### [THE TASK]
Whatever precedes the line containing "The width and" is not copied; that line and every line after it through the final one below are copied exactly, except pictures.
EXERCISE MATERIAL START
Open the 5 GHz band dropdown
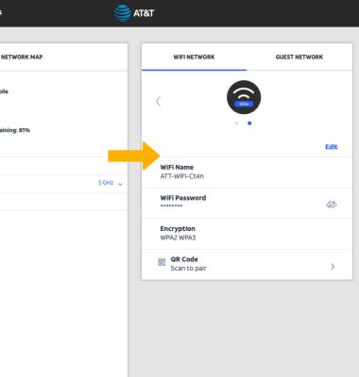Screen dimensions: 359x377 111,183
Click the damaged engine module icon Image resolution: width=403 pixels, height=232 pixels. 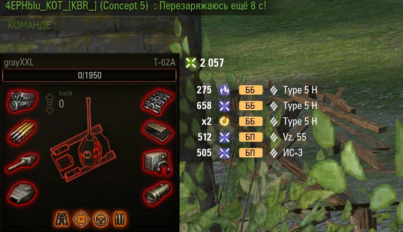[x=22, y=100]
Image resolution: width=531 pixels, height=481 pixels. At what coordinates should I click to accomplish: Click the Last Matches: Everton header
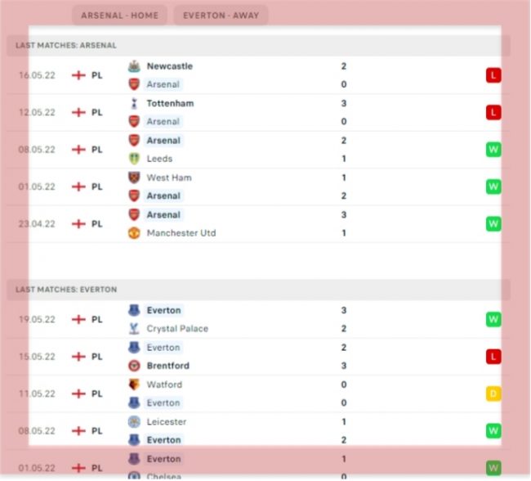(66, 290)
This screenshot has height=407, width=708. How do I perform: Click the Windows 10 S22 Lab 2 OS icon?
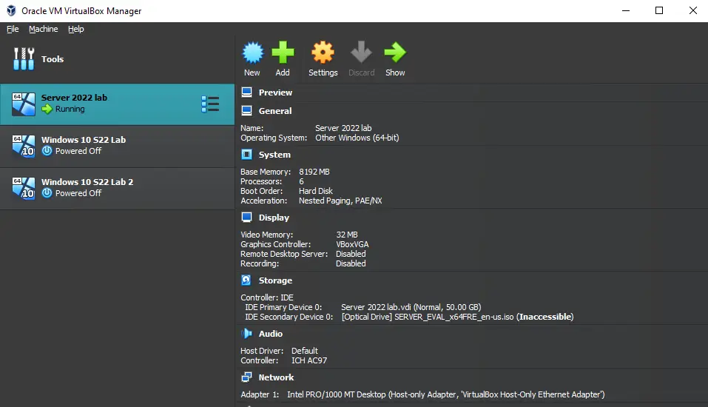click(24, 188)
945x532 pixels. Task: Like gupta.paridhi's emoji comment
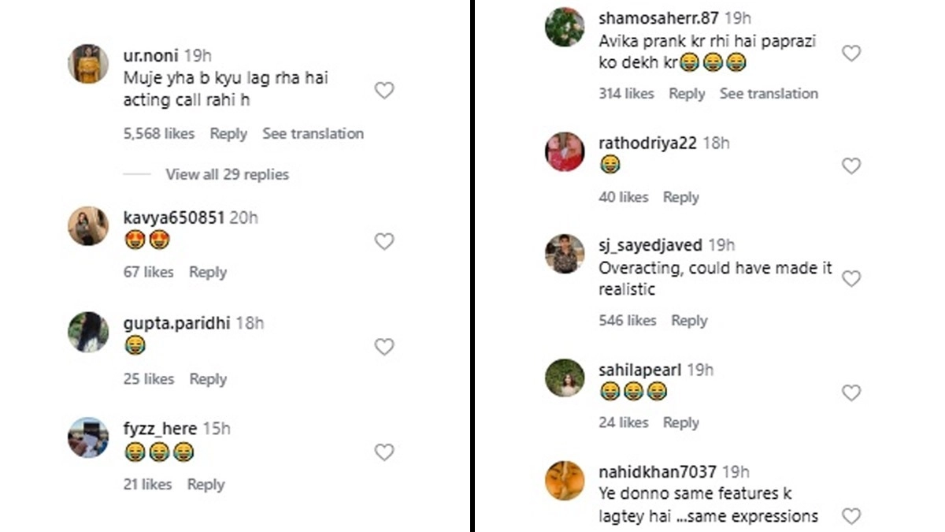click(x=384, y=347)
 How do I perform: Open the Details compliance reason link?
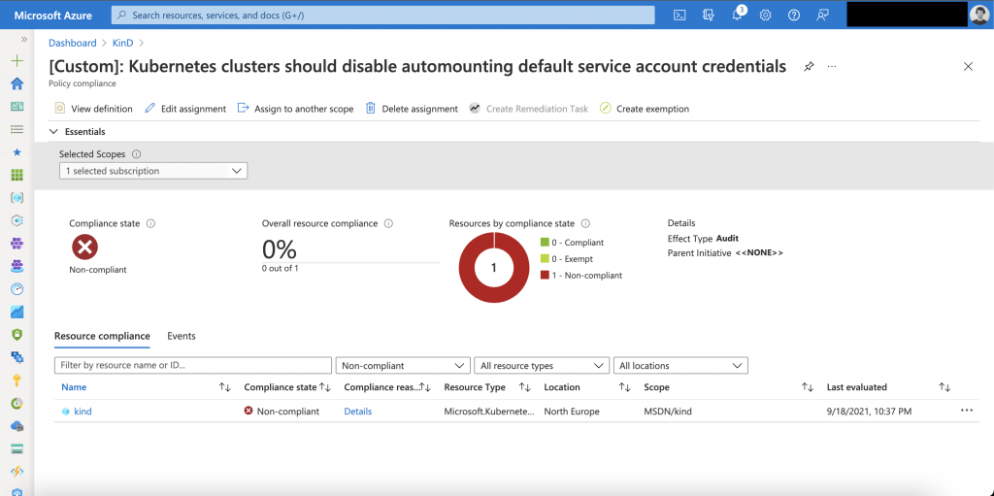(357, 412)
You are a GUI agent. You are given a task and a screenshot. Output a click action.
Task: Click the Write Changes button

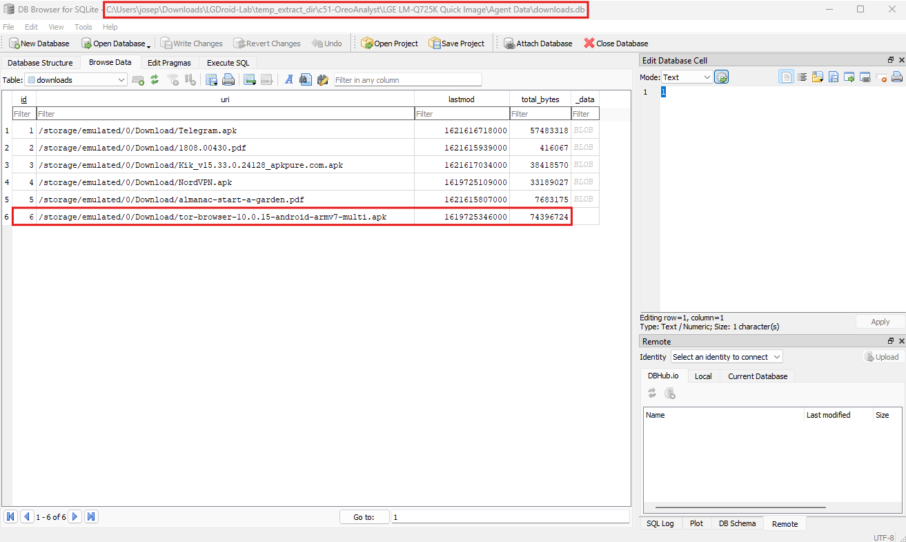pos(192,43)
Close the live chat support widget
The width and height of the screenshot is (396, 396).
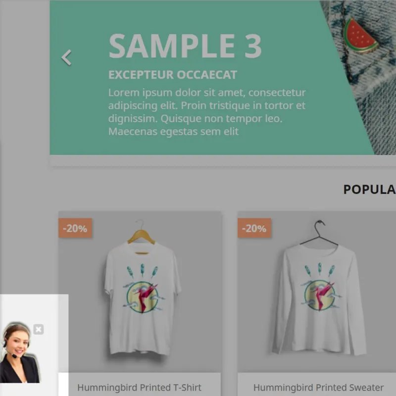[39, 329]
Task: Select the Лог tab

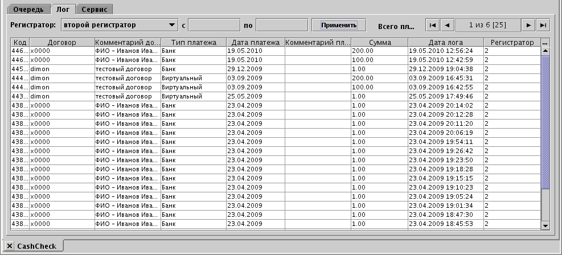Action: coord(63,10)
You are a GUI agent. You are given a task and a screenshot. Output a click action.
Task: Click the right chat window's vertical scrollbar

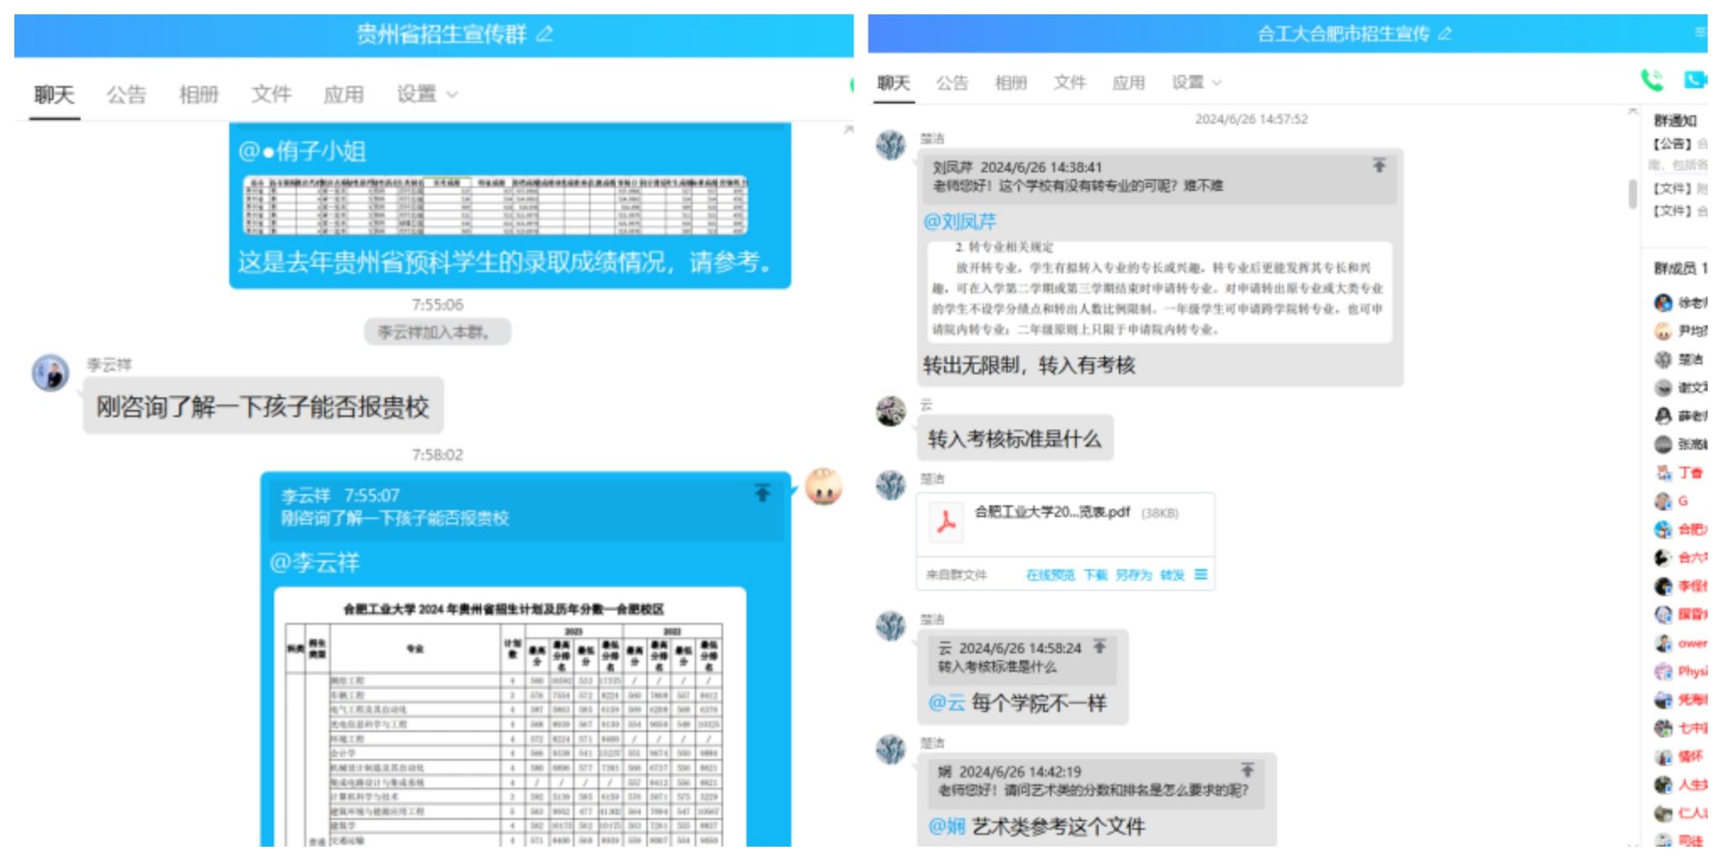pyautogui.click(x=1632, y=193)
EXERCISE MATERIAL END
### [WRITTEN RESPONSE]
The width and height of the screenshot is (396, 396).
[39, 329]
Task: Select the Лог tab

Action: coord(63,10)
You are a GUI agent. You are given a task and a screenshot. Output a click action.
Task: Click the right chat window's vertical scrollbar

pyautogui.click(x=1632, y=193)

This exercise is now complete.